Exercise details: Count the lines in the records below that contain the word "should", and give only that number.

Entries shown:
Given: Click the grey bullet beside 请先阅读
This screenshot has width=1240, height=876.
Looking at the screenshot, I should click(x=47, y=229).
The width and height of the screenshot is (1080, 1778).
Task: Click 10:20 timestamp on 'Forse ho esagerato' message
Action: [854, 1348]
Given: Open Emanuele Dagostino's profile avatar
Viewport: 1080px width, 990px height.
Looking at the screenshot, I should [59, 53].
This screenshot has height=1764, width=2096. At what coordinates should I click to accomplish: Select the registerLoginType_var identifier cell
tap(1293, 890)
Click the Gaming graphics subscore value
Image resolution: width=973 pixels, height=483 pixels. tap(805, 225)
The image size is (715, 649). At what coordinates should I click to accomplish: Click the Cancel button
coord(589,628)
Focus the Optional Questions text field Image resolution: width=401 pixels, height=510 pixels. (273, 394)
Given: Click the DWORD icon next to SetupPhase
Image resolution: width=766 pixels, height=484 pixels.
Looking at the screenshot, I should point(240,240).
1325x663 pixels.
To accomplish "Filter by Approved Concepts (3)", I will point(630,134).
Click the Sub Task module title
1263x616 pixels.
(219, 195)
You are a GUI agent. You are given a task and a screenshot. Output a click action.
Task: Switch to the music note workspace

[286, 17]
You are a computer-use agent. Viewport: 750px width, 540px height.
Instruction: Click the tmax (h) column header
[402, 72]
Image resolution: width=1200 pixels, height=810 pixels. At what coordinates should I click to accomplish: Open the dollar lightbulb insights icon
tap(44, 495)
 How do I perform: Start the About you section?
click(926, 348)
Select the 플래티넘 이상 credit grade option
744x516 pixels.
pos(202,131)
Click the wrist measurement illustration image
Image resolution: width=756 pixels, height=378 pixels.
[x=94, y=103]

Answer to the problem: 6